Jonson on His Work collects statements by the author on plays and on poetry taken from some of the plays, from Discoveries, and from Conversations with William Drummond of Hawthornden.
Contemporary Readers on Jonson includes tributes and poems about the author and his work. A new section—"Backgrounds and Sources"—includes selections from texts that helped shaped the dramatist's vision.
Criticism includes twelve essays—nine of them new to the Second Edition—by Jonas A. Barish, Robert C. Evans, Anne Barton, John Dryden, Robert Watson, Edward B. Partridge, Ian Donaldson, Richard Harp, D. J. Gordon, Stephen Orgel, John Mulryan, and Leah S. Marcus.
Benjamin Jonson was an English Renaissance dramatist, poet and actor. A contemporary of William Shakespeare, he is best known for his satirical plays, particularly Volpone, The Alchemist, and Bartholomew Fair, which are considered his best, and his lyric poems. A man of vast reading and a seemingly insatiable appetite for controversy, Jonson had an unparalleled breadth of influence on Jacobean and Caroline playwrights and poets. A house in Dulwich College is named after him.
I only read two plays in this collection so that is all I’m commenting on. They were both great. The two were Volpone and Epicoene and I read them for my British Drama class. Again, as with other classics I’ve read, a good professor can make all the difference in the world when you are reading things that may seem a bit foreign to a contemporary audience. My prof made these plays come alive! I would love to see them performed but I think I’ll have to leave my little corner of Kansas for that.
Volpone is set in Venice and is a story of a bunch of greedy people. Volpone is a rich man with no heir and he has a succession of other well-off people trying to insinuate themselves into his will. They constantly bring him gifts, which only makes him richer. None of them seem to have this scam figured out. Volpone has a “parasite,” a servant, who does most of the actual work on this scam. Volpone likes to pretend he is on his deathbed to get everyone’s hopes up and then he pretends to recover. In the end, everyone gets what they deserve. There are twists and turns and I don’t want to give those away but it’s a funny and clever play.
Epicoene takes the art of scamming to the next level. Dauphine is the uncle of a rich man who has no heir but the uncle, Morose, does not want to leave his estate to Dauphine. Morose also cannot stand the sound of anything except his own voice. He wants to marry a silent woman and have a presumably silent heir so that Dauphine will get nothing. Dauphine and his friends want to keep this from happening. The shenanigans they pull and the way they just keep twisting the scam make a hilarious plot and the other characters in the play are great fun. This was thoroughly enjoyable to read.
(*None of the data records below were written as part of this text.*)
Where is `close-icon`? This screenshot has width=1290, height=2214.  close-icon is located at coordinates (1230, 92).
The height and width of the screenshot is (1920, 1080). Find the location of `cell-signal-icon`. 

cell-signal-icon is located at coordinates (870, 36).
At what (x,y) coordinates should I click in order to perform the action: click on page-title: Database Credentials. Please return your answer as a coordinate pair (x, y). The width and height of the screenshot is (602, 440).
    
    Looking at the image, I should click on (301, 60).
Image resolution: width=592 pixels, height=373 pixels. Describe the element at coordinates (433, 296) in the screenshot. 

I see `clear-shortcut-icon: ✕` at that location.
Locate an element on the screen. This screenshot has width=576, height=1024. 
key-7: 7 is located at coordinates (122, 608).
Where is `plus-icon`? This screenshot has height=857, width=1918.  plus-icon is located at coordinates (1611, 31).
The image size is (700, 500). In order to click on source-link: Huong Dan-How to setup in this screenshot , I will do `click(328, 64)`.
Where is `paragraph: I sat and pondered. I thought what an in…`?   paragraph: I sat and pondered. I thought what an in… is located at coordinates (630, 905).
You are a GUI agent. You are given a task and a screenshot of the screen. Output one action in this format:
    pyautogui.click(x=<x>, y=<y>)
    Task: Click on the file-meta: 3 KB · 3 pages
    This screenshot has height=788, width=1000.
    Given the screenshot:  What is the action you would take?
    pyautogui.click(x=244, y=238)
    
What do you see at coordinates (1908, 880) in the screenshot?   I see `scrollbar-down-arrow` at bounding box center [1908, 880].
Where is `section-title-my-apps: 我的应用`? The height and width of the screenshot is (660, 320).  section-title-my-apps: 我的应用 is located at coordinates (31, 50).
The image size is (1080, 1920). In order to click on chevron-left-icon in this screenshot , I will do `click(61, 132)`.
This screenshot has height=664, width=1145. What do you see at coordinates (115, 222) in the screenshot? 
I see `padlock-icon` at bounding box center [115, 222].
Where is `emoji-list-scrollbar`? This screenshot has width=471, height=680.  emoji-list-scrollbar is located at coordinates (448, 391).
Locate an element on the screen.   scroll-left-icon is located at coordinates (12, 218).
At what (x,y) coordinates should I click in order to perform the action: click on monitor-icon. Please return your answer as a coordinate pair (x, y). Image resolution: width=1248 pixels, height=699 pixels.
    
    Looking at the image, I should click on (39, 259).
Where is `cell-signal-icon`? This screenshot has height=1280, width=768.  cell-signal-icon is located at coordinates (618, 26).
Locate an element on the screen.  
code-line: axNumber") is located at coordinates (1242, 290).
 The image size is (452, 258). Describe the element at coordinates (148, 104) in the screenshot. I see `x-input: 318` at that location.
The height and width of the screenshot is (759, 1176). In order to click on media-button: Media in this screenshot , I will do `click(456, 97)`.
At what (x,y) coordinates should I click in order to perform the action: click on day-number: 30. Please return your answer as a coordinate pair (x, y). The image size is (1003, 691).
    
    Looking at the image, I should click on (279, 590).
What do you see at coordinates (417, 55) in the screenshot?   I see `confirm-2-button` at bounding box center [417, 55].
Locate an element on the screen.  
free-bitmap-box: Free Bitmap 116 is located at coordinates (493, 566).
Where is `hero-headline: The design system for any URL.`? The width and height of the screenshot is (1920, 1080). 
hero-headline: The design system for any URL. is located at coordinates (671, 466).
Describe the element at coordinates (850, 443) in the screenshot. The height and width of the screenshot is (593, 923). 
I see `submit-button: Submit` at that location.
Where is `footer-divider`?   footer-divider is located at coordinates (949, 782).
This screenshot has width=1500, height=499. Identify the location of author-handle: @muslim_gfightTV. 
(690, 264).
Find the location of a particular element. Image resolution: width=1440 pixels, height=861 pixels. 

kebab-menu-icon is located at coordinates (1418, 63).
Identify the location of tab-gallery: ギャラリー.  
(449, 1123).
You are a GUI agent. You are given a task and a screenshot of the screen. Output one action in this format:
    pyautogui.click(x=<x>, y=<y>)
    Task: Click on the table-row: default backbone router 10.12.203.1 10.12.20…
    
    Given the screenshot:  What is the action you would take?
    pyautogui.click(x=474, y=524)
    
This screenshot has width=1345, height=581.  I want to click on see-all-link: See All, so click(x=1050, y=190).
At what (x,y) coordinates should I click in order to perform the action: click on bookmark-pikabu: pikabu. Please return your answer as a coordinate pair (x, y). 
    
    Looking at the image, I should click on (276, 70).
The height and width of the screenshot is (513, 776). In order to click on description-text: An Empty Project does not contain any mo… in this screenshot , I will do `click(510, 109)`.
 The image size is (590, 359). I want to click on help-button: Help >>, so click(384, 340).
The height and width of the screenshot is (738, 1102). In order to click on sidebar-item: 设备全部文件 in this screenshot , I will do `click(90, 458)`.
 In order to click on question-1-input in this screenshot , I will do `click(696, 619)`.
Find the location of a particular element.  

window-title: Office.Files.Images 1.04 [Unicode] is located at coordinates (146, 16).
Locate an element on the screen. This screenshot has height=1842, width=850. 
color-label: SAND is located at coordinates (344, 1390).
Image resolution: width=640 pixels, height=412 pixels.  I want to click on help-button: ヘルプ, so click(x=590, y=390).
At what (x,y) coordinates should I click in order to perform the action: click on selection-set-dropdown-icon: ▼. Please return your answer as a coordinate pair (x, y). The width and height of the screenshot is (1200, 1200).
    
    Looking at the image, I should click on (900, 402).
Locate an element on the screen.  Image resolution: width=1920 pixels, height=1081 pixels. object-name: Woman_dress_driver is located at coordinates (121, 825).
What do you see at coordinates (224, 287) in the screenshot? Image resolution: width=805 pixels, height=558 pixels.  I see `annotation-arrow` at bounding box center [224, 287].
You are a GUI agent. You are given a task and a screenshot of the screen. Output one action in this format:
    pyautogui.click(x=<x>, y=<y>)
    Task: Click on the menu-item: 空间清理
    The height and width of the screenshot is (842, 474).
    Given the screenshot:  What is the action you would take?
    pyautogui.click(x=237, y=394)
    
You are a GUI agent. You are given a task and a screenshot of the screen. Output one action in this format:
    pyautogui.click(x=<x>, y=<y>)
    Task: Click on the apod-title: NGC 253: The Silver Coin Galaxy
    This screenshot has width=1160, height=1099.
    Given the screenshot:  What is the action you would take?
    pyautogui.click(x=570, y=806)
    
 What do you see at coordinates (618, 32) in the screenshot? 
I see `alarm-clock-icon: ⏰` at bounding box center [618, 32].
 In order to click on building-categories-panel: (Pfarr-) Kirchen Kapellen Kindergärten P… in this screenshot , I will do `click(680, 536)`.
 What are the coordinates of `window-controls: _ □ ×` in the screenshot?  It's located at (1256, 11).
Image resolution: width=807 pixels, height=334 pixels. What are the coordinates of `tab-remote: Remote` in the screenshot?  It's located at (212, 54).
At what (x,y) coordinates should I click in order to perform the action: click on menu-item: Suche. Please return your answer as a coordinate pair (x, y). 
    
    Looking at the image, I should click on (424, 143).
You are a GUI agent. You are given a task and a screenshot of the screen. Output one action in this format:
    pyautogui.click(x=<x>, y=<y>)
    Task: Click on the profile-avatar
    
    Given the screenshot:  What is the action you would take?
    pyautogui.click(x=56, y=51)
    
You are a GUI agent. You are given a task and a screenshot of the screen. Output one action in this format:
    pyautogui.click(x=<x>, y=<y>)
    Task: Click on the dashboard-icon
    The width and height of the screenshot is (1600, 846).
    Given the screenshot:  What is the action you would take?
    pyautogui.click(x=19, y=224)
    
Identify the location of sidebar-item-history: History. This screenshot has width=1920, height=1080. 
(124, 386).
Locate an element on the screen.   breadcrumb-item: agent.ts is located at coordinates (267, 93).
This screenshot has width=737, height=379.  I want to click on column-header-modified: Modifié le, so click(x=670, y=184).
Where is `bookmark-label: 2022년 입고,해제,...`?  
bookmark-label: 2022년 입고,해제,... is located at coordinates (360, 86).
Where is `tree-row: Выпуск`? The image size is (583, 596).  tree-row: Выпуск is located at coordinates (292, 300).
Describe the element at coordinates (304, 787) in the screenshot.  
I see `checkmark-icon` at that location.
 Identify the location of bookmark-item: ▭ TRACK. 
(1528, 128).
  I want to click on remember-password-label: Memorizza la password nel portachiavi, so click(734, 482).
Ben Jonson is considered to be a technically better playwright than Shakespeare. He doesn’t leave all the memorable quotes and doesn’t have the same brilliance with language but his plays are well plotted, tight and satisfying. He leaves no loose ends. They are works of technical genius. Now, to find out where I can see them performed!
Ben Jonson wrote many plays in which he pointed out the evils and foibles of society. Later on in his career, he had to adapt himself to writing masques, whose main purpose was to flatter and amuse royalty and aristocracy. This explains the writings selected for the present volume.
This collection includes three of Jonson's plays (the best-known of which is Volpone). These are followed by three masques, some contemporary comments and some later literary criticism. Critics seem to be well aware that he isn't as popular or as accessible to average readers as he perhaps deserves to be. But just from reading this smallish sample of his works, I'm not sure I would have caught all of Jonson's genius without the help of the later critics. Sometimes drama which seems drab on the page really comes to life when acted, so you never know what seeing a stage performance would do.